BEGIN

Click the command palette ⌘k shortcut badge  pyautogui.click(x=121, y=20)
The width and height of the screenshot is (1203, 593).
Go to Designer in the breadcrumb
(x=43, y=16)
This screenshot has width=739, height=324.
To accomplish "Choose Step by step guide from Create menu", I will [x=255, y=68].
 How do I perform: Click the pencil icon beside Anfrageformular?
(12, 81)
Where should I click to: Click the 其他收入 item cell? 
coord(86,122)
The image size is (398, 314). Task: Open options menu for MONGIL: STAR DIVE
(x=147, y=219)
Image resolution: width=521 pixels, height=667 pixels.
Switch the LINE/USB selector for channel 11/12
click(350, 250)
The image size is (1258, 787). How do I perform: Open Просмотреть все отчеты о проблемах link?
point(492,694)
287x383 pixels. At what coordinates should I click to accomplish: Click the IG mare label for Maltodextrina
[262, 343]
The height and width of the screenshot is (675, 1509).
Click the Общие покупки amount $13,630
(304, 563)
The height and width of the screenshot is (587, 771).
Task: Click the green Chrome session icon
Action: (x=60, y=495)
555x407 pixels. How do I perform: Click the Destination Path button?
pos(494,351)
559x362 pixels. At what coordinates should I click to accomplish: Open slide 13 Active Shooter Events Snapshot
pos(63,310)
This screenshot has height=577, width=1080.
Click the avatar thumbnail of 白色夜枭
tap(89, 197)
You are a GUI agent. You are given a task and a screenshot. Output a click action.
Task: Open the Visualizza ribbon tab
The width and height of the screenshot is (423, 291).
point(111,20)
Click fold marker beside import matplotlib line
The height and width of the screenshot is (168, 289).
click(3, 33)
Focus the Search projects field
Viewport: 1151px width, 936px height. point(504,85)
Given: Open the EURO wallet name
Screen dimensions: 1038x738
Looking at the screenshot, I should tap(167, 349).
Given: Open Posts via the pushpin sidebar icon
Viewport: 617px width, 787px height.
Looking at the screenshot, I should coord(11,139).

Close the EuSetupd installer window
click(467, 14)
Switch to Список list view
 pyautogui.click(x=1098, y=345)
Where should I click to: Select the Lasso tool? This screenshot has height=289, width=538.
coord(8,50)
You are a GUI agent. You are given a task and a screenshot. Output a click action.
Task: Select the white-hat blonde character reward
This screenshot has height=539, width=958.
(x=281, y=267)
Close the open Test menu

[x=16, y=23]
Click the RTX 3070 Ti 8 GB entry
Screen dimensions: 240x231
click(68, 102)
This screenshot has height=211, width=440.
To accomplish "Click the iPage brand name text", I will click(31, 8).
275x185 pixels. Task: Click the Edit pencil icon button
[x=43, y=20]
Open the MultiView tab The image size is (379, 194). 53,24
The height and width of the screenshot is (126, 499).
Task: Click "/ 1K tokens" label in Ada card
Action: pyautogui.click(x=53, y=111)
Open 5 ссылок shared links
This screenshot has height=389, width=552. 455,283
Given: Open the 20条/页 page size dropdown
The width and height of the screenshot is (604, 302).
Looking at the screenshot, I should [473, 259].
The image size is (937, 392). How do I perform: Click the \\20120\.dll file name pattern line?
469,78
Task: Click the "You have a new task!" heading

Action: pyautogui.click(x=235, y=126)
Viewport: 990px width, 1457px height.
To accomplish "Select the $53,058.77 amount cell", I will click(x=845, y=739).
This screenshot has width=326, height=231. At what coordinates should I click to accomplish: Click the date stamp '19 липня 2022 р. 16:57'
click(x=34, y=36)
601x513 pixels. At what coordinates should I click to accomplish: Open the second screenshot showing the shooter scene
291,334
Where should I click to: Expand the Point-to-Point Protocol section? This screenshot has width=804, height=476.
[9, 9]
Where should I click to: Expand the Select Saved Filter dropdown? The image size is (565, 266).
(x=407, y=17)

END

Copy out each entry exactly, leaving nothing out.

Answer to this task ->
Click the command palette ⌘k shortcut badge  pyautogui.click(x=121, y=20)
The width and height of the screenshot is (1203, 593).
Go to Designer in the breadcrumb
(x=43, y=16)
This screenshot has width=739, height=324.
To accomplish "Choose Step by step guide from Create menu", I will [x=255, y=68].
 How do I perform: Click the pencil icon beside Anfrageformular?
(12, 81)
Where should I click to: Click the 其他收入 item cell? 
coord(86,122)
The image size is (398, 314). Task: Open options menu for MONGIL: STAR DIVE
(x=147, y=219)
Image resolution: width=521 pixels, height=667 pixels.
Switch the LINE/USB selector for channel 11/12
click(350, 250)
The image size is (1258, 787). How do I perform: Open Просмотреть все отчеты о проблемах link?
point(492,694)
287x383 pixels. At what coordinates should I click to accomplish: Click the IG mare label for Maltodextrina
[262, 343]
The height and width of the screenshot is (675, 1509).
Click the Общие покупки amount $13,630
(304, 563)
The height and width of the screenshot is (587, 771).
Task: Click the green Chrome session icon
Action: (x=60, y=495)
555x407 pixels. How do I perform: Click the Destination Path button?
pos(494,351)
559x362 pixels. At what coordinates should I click to accomplish: Open slide 13 Active Shooter Events Snapshot
pos(63,310)
This screenshot has height=577, width=1080.
Click the avatar thumbnail of 白色夜枭
tap(89, 197)
You are a GUI agent. You are given a task and a screenshot. Output a click action.
Task: Open the Visualizza ribbon tab
The width and height of the screenshot is (423, 291).
point(111,20)
Click fold marker beside import matplotlib line
The height and width of the screenshot is (168, 289).
click(3, 33)
Focus the Search projects field
Viewport: 1151px width, 936px height. point(504,85)
Given: Open the EURO wallet name
Screen dimensions: 1038x738
Looking at the screenshot, I should tap(167, 349).
Given: Open Posts via the pushpin sidebar icon
Viewport: 617px width, 787px height.
Looking at the screenshot, I should coord(11,139).

Close the EuSetupd installer window
click(467, 14)
Switch to Список list view
 pyautogui.click(x=1098, y=345)
Where should I click to: Select the Lasso tool? This screenshot has height=289, width=538.
coord(8,50)
You are a GUI agent. You are given a task and a screenshot. Output a click action.
Task: Select the white-hat blonde character reward
This screenshot has height=539, width=958.
(x=281, y=267)
Close the open Test menu

[x=16, y=23]
Click the RTX 3070 Ti 8 GB entry
Screen dimensions: 240x231
click(68, 102)
This screenshot has height=211, width=440.
To accomplish "Click the iPage brand name text", I will click(31, 8).
275x185 pixels. Task: Click the Edit pencil icon button
[x=43, y=20]
Open the MultiView tab The image size is (379, 194). 53,24
The height and width of the screenshot is (126, 499).
Task: Click "/ 1K tokens" label in Ada card
Action: pyautogui.click(x=53, y=111)
Open 5 ссылок shared links
This screenshot has height=389, width=552. 455,283
Given: Open the 20条/页 page size dropdown
The width and height of the screenshot is (604, 302).
Looking at the screenshot, I should [473, 259].
The image size is (937, 392). How do I perform: Click the \\20120\.dll file name pattern line?
469,78
Task: Click the "You have a new task!" heading

Action: pyautogui.click(x=235, y=126)
Viewport: 990px width, 1457px height.
To accomplish "Select the $53,058.77 amount cell", I will click(x=845, y=739).
This screenshot has width=326, height=231. At what coordinates should I click to accomplish: Click the date stamp '19 липня 2022 р. 16:57'
click(x=34, y=36)
601x513 pixels. At what coordinates should I click to accomplish: Open the second screenshot showing the shooter scene
291,334
Where should I click to: Expand the Point-to-Point Protocol section? This screenshot has width=804, height=476.
[9, 9]
Where should I click to: Expand the Select Saved Filter dropdown? The image size is (565, 266).
(x=407, y=17)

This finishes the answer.